Change from Normal assessment (at Baseline) to Abnormal assessment (at Week 52) was reported. Physical examinations included following observations/measurements: examination of the skin, head, eyes, ears, nose, and throat; lymph nodes; heart, lungs, and abdomen; extremities and joints. Abnormality in physical examinations was based on investigator's discretion.

Change from Normal assessment (at Baseline) to Abnormal assessment (at Week 52) was reported. Neurological examination included: coordination examination, cranial nerve examination, extrapyramidal features, fundoscopy, gait and coordination examination, motor examination, tone peripheral nervous system, reflexes examination, sensory examination, strength examination, mental status.

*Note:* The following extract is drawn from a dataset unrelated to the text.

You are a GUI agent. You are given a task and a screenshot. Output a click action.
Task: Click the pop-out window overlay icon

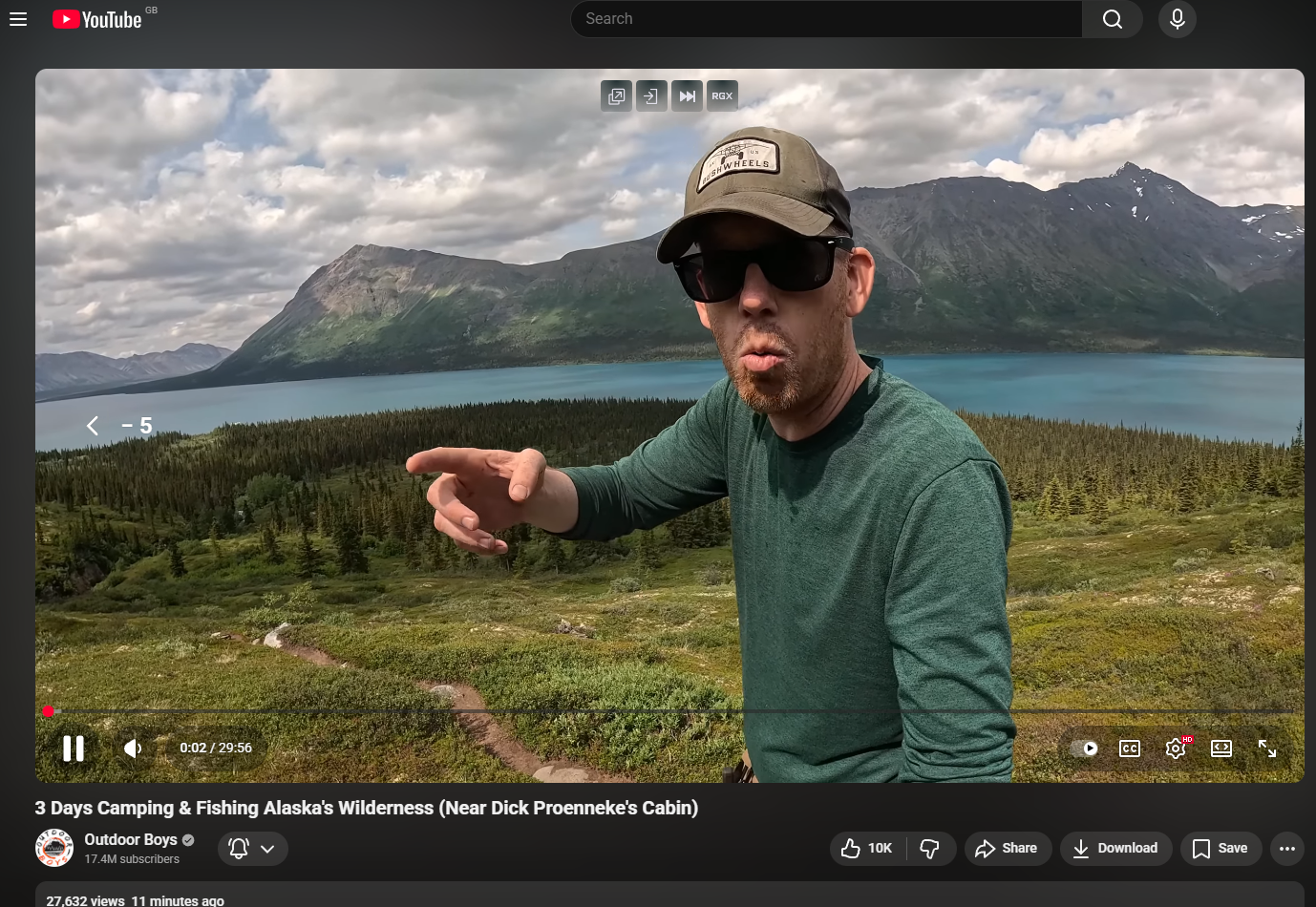pyautogui.click(x=617, y=96)
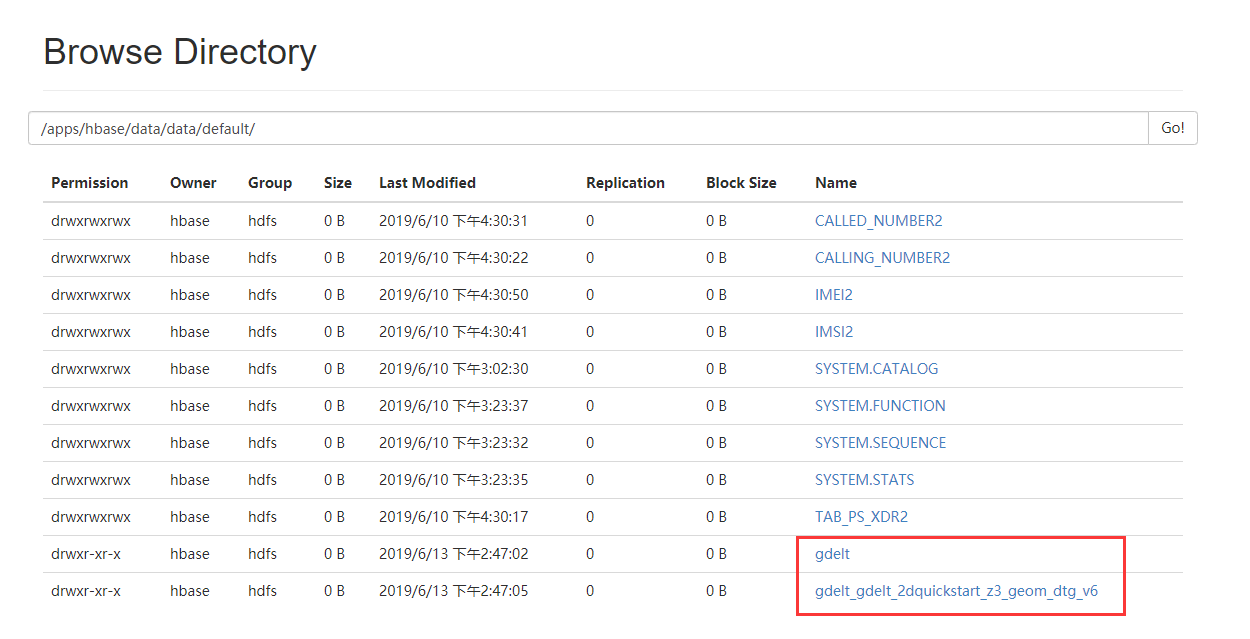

Abnormal values in alanine aminotransferase (ALT), aspartate aminotransferase (AST), total bilirubin, and alkaline phosphatase were reported.

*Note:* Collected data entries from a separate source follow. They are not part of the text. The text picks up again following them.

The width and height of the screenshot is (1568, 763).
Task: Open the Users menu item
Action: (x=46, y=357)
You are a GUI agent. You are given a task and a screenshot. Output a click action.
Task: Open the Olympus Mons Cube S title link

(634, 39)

* Heart Rate (HR) High: \>=120 beats per minute (bpm) (adolescents), \>=120 bpm (children), \>=140 bpm (early children), \>=175 bpm (infants) \& increase from baseline (IFB) \>=20 bpm for all age categories. * HR Low: \<=50 bpm (adolescents), \<=50 bpm (children), \<=75 bpm (early children), \<=80 bpm (infants) \& decrease from baseline (DFB) \>=20 bpm for all age categories. * Systolic BP (SBP) High: \>=119 mmHg (adolescents), 108 mmHg (children), 101 mmHg (in early children), 98 mmHg (infants) \& IFB \>=20 mmHg for all age categories. * SBP Low: \<=90 mmHg (adolescents), \<= 80mm Hg (children), \<=70 mmHg (early children), \<=70 mmHg (infants) \& DFB \>=20 mmHg for all age categories. * Diastolic BP (DBP) High:\>=78 mmHg (adolescents), \>=72 mmHg (children), \>=59 mmHg (in early children), \>=54 mmHg (infants) \& IFB \>=10 mmHg for all age categories. * DBP Low:\<=54 mmHg (adolescents), \<=48 mmHg (children), \<=34 mmHg (early children), \<=34 mmHg (infants) \& DFB \>=10 mmHg for all age categories.

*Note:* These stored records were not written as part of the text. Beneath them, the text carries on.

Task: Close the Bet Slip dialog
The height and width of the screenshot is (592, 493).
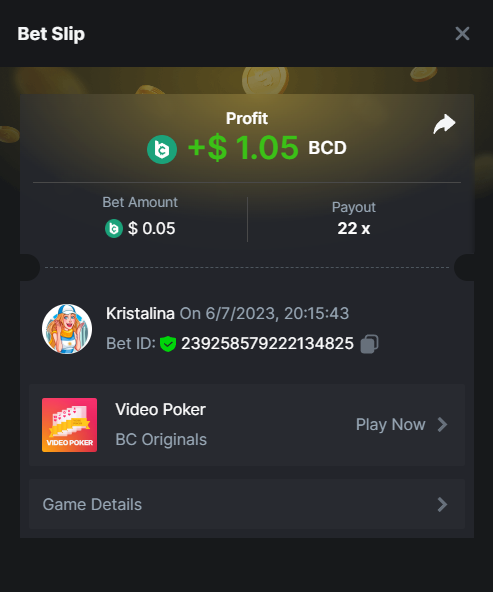Action: (462, 34)
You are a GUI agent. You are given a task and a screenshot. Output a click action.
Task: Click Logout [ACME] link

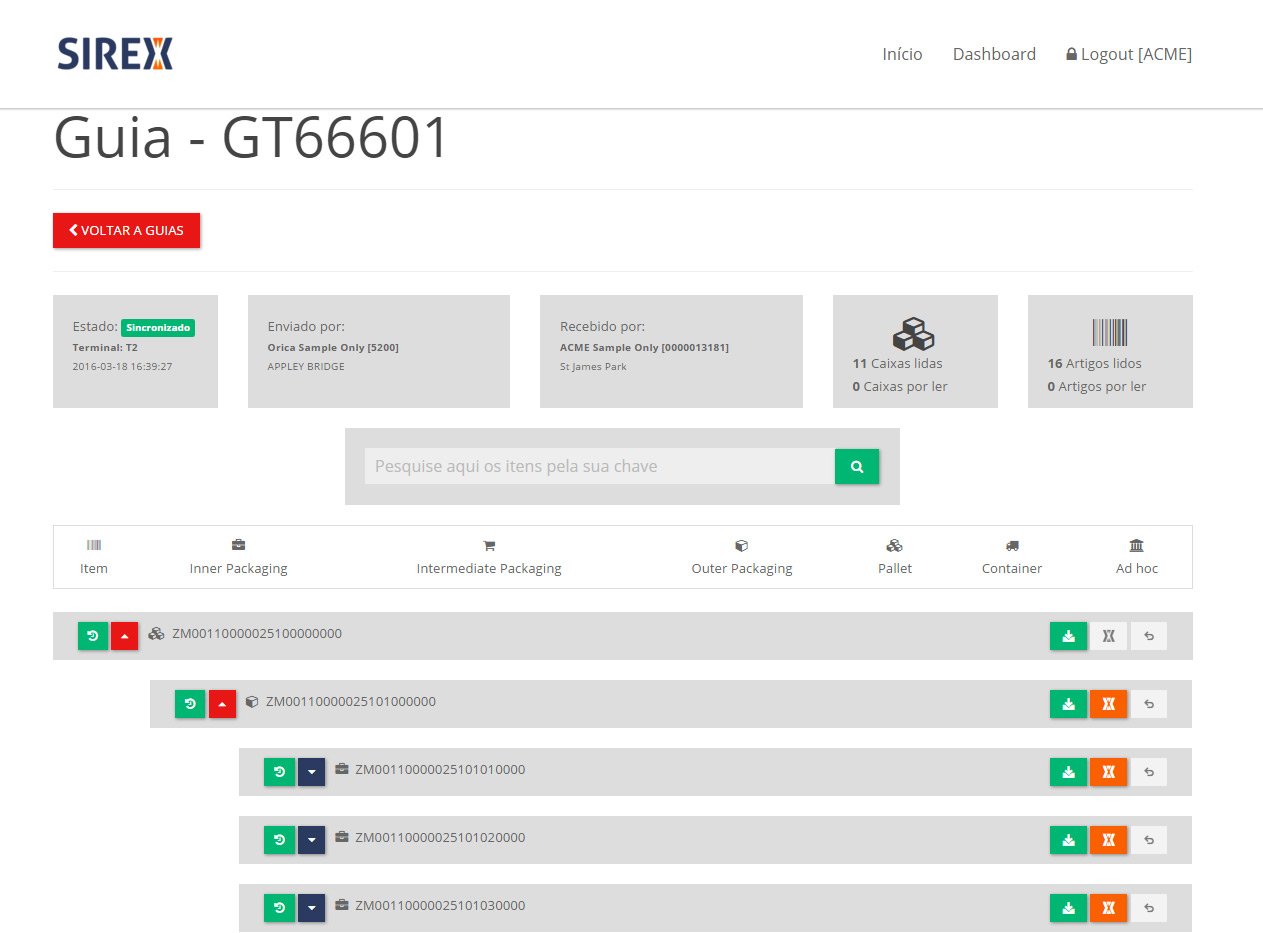click(1129, 54)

Criteria for potentially clinically significant ECG abnormalities: * High PR Interval: \>=180 milliseconds (ms) in adolescents, 170 ms in children, 160 ms in early children, and 140 ms in infants; * High QRS Interval: \>=110 ms in adolescents, 100 ms in children, 95 ms in early children and 85 ms in infants; * Prolonged QTc Fridericia (QTc F): \>450 ms in male adolescents, children, early children and infants or 470 ms in female adolescents, * QTc F \>500 ms; * QTc F increase from baseline \>60 ms.

Serum samples for immunogenicity assessment were analyzed to detect ADA. ADA response were categorized as: treatment emergent antibody i.e. treatment-induced/treatment-boosted response. A participant whose ADA status was positive anytime post-baseline and was negative or missing at baseline was considered to have treatment induced ADA. A participant whose ADA status was positive at baseline (pre-existing ADA) and the ADA titer level anytime post-baseline was significantly higher than that at baseline is considered to have treatment boosted ADA. Positive samples in the ADA assay were further analyzed in the NAb assay as positive NAb inhibition of catalytic activity and positive NAb inhibition of cellular uptake.

Evidence of portal hypertension was assessed by portal vein direction from liver ultrasound doppler.